Mas o Metaverso promete ir além. Como resultado da combinação de VR e AR, tecnologia sensorial, recursos de IoT e software de construção de mundo, nascerá uma nova geração de criadores, que usará a tecnologia para construir o futuro da arte, do comércio e da própria realidade. E, sim, vai se aproximar do conceito ao qual fomos familiarizados pela ficção científica, como escreveu o jornalista Kevin Kelly – com quem tive o orgulho de co-apresentar um workshop na ZENVIA -, num artigo intitulado “Welcome to the Mirrorworld” (“Bem-vindo ao Mundo do Espelho”) publicado pela Wired, onde a realidade aumentada vai ser a base de uma nova plataforma em que tudo o que você conhece terá um correspondente: sua casa, seu escritório, seu país e até sua vida. Sim, tipo o Second Life, mas além.  

Imagem de Kevin Kelly – Illustrated by artist: Drew Pearce (2021)

Metaverso é mais um termo que veio da ficção científica. Aparece pela primeira vez em “Nevasca”, livro publicado por Neal Stephenson em 1992, no tempo em que ouvi falar de Realidade Virtual pela primeira vez. Na história, o protagonista Hiro transita entre dois mundos, o físico e o virtual. Num deles, é um entregador de pizza, no outro um samurai. Em ambos, é um herói. Lembrou do Neo de “Matrix”? Claro, esta foi uma das fontes de inspiração do filme.

Metaverso, Matrix, Realidade Virtual. Escolha o nome que mais lhe agradar. O que todas essas ferramentas têm em comum, é que elas estão nivelando a criatividade como um todo, redefinindo o papel do criador e descentralizando a inspiração criativa. Com a natureza humana agora hiperconectada, temos acessos a diferentes mundos experimentais, temos a liberdade de expressar diferentes identidades online e a capacidade de nos conectar e realizar projetos colaborativos em toda e qualquer parte do planeta. 
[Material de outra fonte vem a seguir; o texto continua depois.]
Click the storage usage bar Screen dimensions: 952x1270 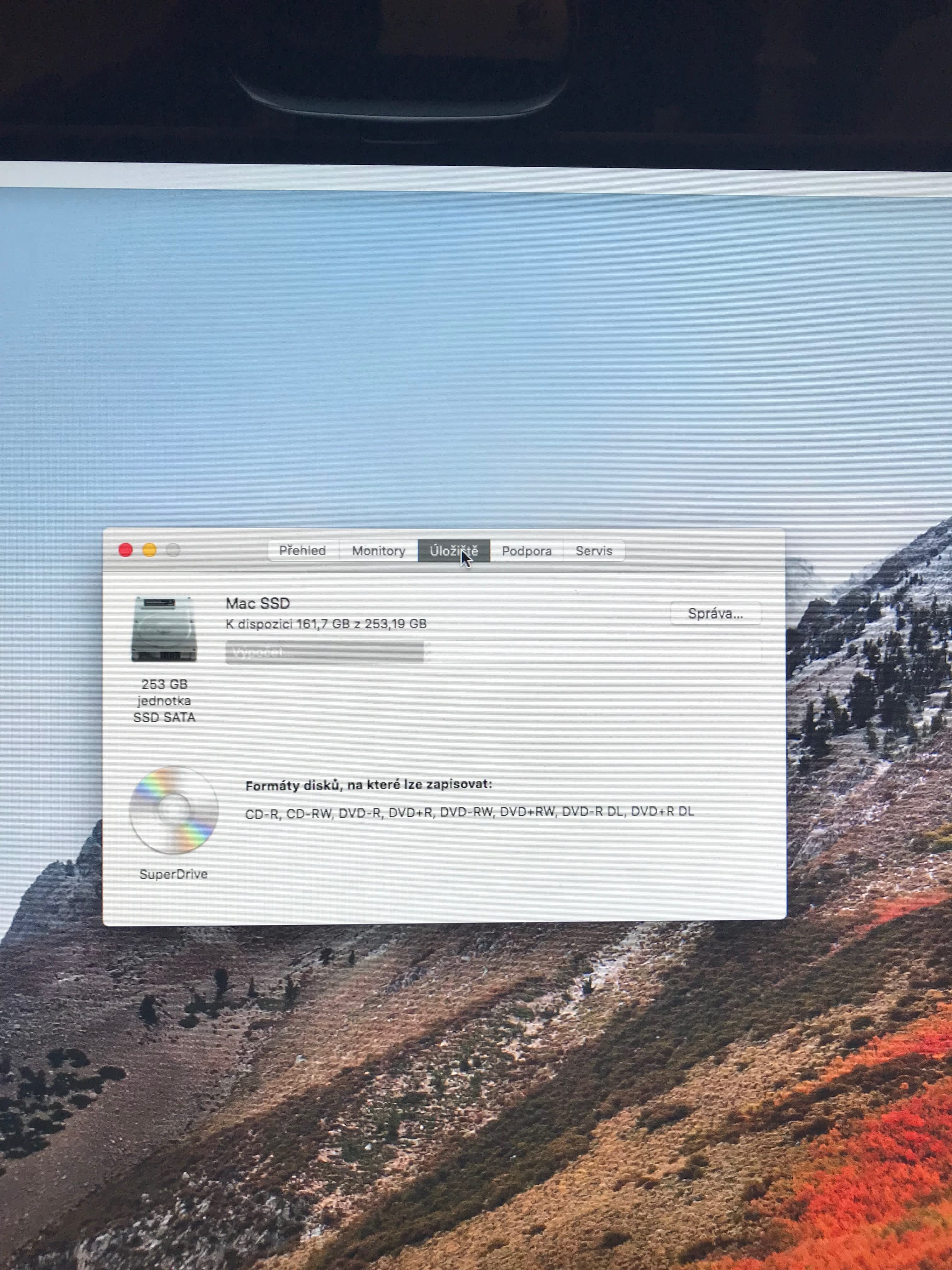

E como uma forma de recompensa por todos esses aprimoramentos e glórias tecnológicas, nós, humanos, teremos a chance de descansar. Teremos tempo para buscar e descobrir um novo equilíbrio, nos reconectar com a natureza de nossa humanidade. Vamos vivenciar um crescente interesse em direção à valorização da sabedoria tradicional. Veremos emergir métodos de cura antigos, como orientações xamânicas, medicamentos intuitivos, etnobotânica ou medicina baseada em plantas. Reaprender a pensar por meio de nossos sentidos é essencial nesse estágio de aperfeiçoamento da humanidade, o meio para atingirmos o equilíbrio entre a revolução tecnológica e a evolução humana. 

Ao contrário dos filmes de ficção, que colocam máquinas e humanos como rivais, é através da tecnologia que teremos a chance de dobrar a nossa capacidade de humanidade.